◆ **Task description**: Swap "Coolant" for "Refrigerant" in the records below, covering everything from the line containing "Screen dimensions: 1000x629" down to the line containing "pos(402,46)". Return only those lines, with everything else in them left unchanged.

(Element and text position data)
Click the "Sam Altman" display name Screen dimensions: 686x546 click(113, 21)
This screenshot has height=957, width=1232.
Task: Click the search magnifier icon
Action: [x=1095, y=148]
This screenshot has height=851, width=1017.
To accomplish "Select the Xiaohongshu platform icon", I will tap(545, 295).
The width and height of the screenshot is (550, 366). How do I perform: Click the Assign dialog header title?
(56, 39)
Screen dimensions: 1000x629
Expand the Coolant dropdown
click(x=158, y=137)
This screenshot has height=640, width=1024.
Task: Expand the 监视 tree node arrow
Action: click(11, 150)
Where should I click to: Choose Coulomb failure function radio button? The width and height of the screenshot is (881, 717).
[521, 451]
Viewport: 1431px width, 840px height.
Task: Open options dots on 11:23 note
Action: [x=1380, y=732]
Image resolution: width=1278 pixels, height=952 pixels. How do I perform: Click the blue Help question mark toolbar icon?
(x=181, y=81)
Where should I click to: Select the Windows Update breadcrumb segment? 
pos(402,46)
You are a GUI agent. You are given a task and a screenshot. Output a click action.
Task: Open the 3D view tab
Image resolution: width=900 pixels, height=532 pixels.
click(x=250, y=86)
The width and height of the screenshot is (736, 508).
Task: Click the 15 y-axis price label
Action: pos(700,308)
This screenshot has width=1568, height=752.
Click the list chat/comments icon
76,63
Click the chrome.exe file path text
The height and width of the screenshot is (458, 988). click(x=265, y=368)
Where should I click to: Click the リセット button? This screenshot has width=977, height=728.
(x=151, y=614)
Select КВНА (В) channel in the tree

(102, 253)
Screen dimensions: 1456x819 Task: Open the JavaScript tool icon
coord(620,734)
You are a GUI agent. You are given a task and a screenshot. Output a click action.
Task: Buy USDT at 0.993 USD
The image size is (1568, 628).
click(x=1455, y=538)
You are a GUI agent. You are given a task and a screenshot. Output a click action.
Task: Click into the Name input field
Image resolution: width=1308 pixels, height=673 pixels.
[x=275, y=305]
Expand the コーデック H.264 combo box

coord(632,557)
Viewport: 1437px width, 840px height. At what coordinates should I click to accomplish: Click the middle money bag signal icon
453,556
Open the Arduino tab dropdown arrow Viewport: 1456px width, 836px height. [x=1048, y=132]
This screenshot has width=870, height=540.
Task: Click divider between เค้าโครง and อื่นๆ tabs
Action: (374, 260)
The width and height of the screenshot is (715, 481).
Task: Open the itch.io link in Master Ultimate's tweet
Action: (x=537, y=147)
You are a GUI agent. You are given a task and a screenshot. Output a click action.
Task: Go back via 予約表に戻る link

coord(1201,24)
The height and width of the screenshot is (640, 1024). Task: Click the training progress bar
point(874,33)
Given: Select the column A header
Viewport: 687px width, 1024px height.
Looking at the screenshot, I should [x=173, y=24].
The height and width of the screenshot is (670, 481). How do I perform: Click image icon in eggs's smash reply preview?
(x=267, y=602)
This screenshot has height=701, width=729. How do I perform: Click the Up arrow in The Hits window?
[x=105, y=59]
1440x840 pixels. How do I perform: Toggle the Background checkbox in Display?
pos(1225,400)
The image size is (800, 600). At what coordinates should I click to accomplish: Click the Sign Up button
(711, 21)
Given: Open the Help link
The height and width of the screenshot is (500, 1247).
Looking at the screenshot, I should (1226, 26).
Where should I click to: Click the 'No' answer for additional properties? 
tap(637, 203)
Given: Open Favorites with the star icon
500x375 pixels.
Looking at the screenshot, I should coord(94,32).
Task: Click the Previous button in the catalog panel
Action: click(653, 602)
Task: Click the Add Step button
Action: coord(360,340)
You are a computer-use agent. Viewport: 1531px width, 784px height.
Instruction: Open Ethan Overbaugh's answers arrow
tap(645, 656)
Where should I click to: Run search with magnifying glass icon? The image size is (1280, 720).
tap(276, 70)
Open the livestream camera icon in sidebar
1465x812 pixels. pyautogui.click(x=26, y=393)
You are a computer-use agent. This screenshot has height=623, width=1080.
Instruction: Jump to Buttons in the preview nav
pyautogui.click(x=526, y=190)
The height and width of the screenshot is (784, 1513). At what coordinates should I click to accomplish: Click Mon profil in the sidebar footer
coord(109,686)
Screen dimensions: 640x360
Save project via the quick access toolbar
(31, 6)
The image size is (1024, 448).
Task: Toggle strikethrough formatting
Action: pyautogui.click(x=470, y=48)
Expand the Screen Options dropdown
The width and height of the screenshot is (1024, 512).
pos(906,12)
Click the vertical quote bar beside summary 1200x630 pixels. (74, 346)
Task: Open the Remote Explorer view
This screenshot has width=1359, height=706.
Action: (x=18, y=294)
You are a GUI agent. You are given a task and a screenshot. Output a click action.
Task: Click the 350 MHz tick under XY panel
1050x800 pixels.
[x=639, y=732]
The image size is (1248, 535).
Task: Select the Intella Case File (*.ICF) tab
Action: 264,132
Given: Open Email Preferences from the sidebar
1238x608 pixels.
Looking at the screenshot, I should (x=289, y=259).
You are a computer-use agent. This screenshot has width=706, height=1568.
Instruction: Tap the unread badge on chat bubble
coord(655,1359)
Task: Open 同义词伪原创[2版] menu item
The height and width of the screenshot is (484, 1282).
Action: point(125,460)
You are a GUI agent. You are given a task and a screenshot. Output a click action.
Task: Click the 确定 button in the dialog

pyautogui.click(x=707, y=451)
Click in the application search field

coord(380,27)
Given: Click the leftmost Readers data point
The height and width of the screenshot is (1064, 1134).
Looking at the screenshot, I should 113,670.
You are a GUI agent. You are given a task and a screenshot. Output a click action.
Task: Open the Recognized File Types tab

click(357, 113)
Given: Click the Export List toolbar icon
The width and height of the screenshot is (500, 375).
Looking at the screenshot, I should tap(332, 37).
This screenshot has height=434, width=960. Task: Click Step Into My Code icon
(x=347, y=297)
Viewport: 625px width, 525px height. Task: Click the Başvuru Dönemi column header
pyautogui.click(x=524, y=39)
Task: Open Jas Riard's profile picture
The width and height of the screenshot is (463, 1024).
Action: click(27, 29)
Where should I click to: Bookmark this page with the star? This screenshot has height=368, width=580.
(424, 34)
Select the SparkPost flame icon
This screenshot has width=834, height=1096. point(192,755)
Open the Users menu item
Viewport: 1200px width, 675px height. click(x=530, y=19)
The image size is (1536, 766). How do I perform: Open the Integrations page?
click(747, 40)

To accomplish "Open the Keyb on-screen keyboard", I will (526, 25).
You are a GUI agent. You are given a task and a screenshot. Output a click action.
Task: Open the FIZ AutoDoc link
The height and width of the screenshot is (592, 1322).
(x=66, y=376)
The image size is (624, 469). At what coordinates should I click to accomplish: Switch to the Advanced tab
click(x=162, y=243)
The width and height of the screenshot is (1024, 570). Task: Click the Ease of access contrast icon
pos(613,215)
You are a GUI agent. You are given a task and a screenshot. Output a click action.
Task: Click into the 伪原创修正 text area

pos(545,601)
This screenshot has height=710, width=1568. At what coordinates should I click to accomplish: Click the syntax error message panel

◆ **Task solution**:
Screen dimensions: 1000x629
Expand the Refrigerant dropdown
click(x=158, y=137)
This screenshot has height=640, width=1024.
Task: Expand the 监视 tree node arrow
Action: click(11, 150)
Where should I click to: Choose Coulomb failure function radio button? The width and height of the screenshot is (881, 717).
[521, 451]
Viewport: 1431px width, 840px height.
Task: Open options dots on 11:23 note
Action: [x=1380, y=732]
Image resolution: width=1278 pixels, height=952 pixels. How do I perform: Click the blue Help question mark toolbar icon?
(x=181, y=81)
Where should I click to: Select the Windows Update breadcrumb segment? 
pos(402,46)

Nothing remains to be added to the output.